Aim of the task. Exactly as written, set down the lines from the top of the entries through the line bearing "Given: View Details for the Tumblr importer", with every picture left out.

Task inputs.
------------------------------------------------
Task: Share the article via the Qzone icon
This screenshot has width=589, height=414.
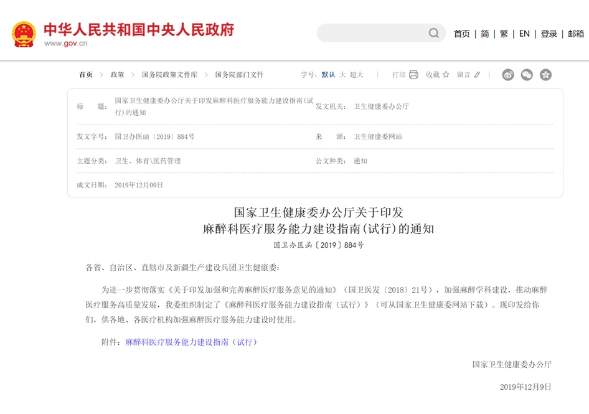Action: [x=545, y=74]
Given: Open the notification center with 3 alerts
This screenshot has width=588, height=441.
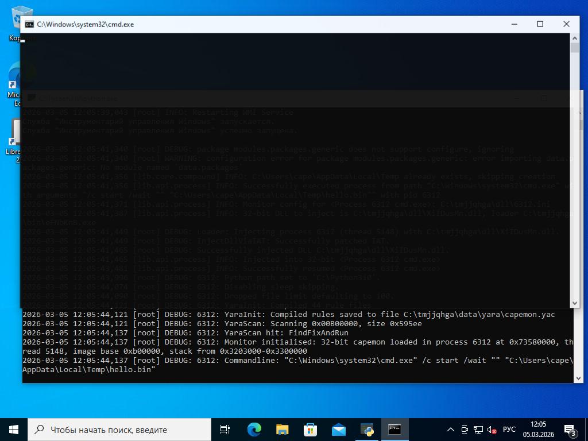Looking at the screenshot, I should pos(570,430).
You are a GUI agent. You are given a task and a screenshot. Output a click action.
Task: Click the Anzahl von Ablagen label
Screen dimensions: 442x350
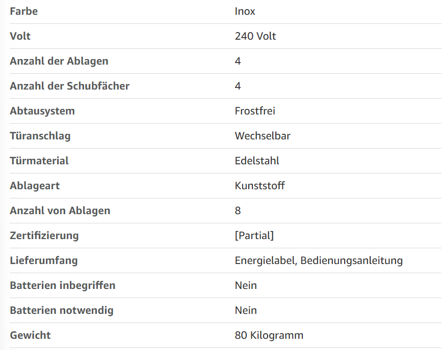click(60, 211)
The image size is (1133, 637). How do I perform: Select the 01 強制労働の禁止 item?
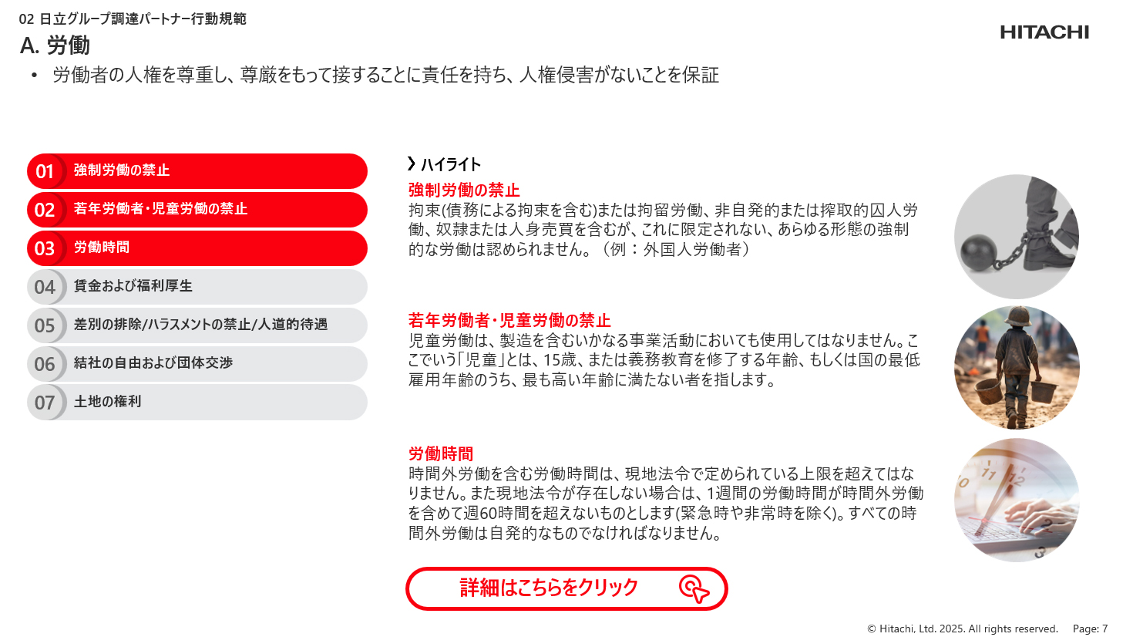197,171
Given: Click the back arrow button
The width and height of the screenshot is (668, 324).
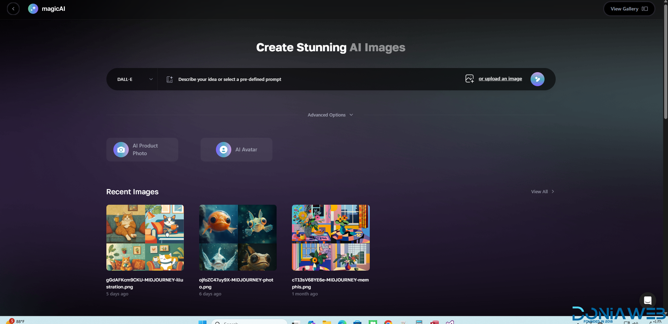Looking at the screenshot, I should coord(13,9).
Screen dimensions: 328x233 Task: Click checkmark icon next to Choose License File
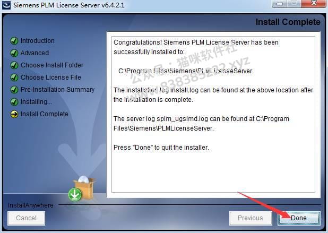click(14, 77)
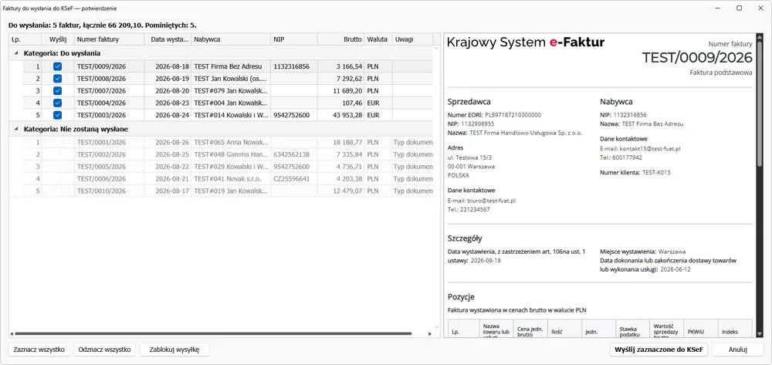Uncheck the TEST/0009/2026 send checkbox
Image resolution: width=772 pixels, height=365 pixels.
click(58, 66)
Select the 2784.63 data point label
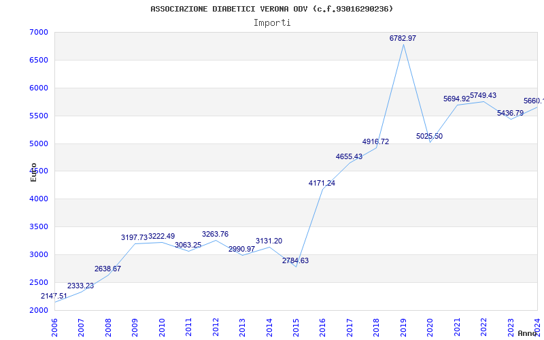This screenshot has height=340, width=544. coord(296,261)
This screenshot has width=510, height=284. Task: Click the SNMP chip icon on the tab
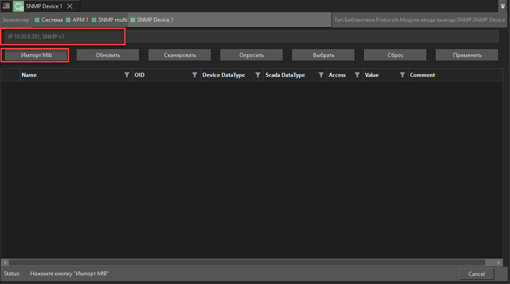point(18,6)
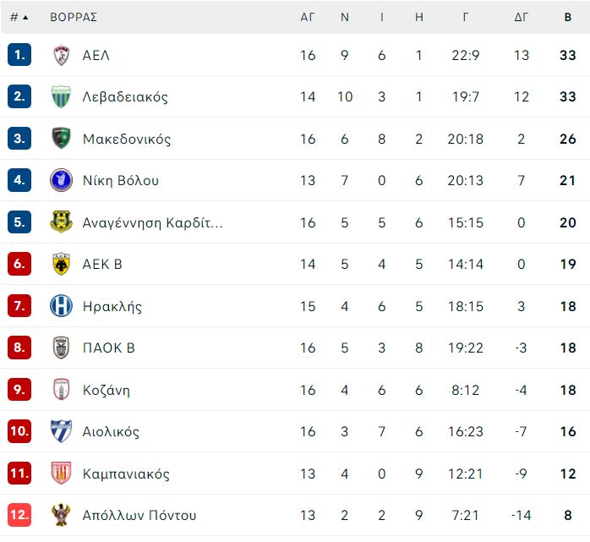Open Αναγέννηση Καρδίτ... team link
This screenshot has width=590, height=542.
click(152, 222)
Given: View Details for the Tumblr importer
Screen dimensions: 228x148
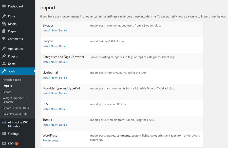Looking at the screenshot, I should coord(63,125).
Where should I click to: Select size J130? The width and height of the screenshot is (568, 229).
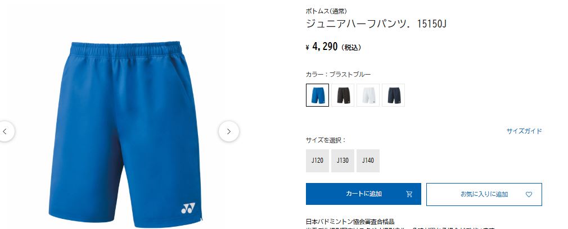(x=342, y=161)
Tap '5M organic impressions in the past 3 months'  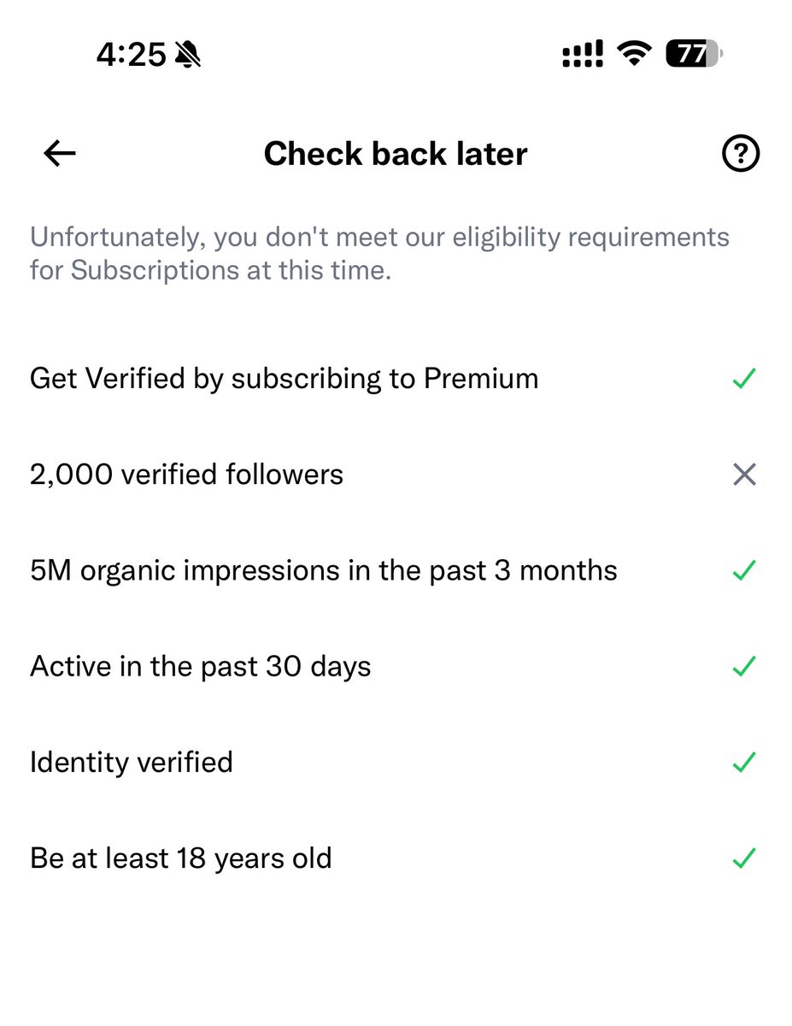pyautogui.click(x=323, y=570)

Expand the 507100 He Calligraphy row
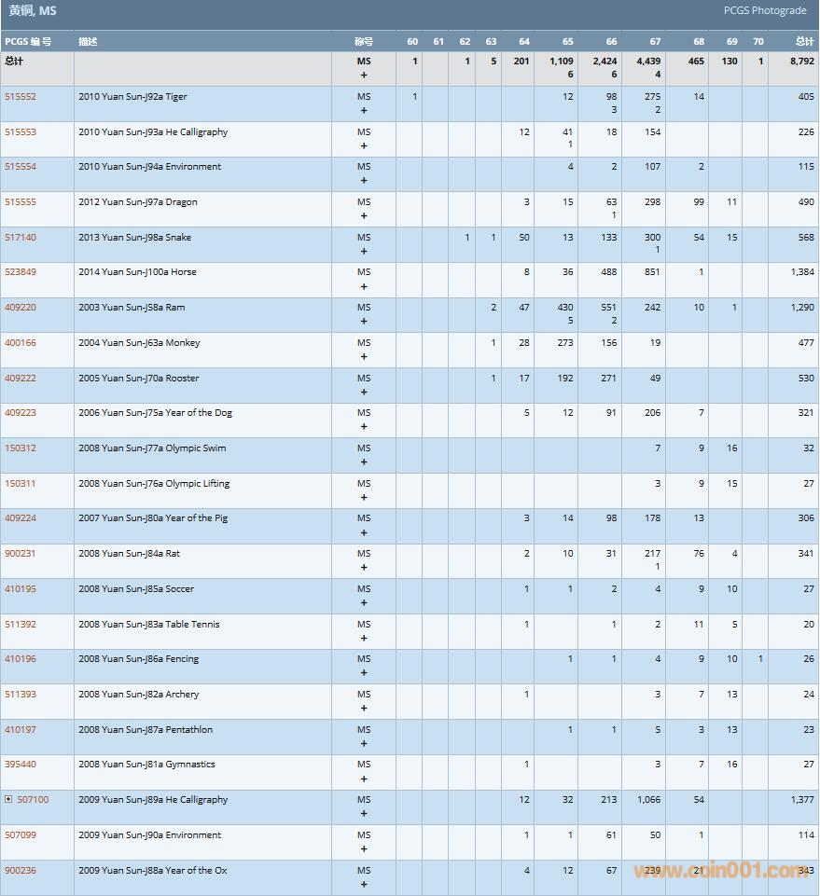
------------------------------------------------
Result of this exercise.
Task: Share the article via the Qzone icon
This screenshot has width=589, height=414.
Action: [x=545, y=74]
Given: Open the notification center with 3 alerts
This screenshot has width=588, height=441.
Looking at the screenshot, I should pos(570,430).
You are a GUI agent. You are given a task and a screenshot. Output a click action.
Task: Click the Anzahl von Ablagen label
Screen dimensions: 442x350
click(60, 211)
The image size is (1133, 637). How do I perform: Select the 01 強制労働の禁止 item?
197,171
Given: Click the back arrow button
The width and height of the screenshot is (668, 324).
Looking at the screenshot, I should coord(13,9).
Screen dimensions: 328x233 Task: Click checkmark icon next to Choose License File
click(14, 77)
Uncheck the TEST/0009/2026 send checkbox
Image resolution: width=772 pixels, height=365 pixels.
click(58, 66)
Select the 2784.63 data point label
This screenshot has height=340, width=544. coord(296,261)
This screenshot has width=510, height=284. Task: Click the SNMP chip icon on the tab
point(18,6)
Open Αναγέννηση Καρδίτ... team link
This screenshot has width=590, height=542.
click(152, 222)
Given: View Details for the Tumblr importer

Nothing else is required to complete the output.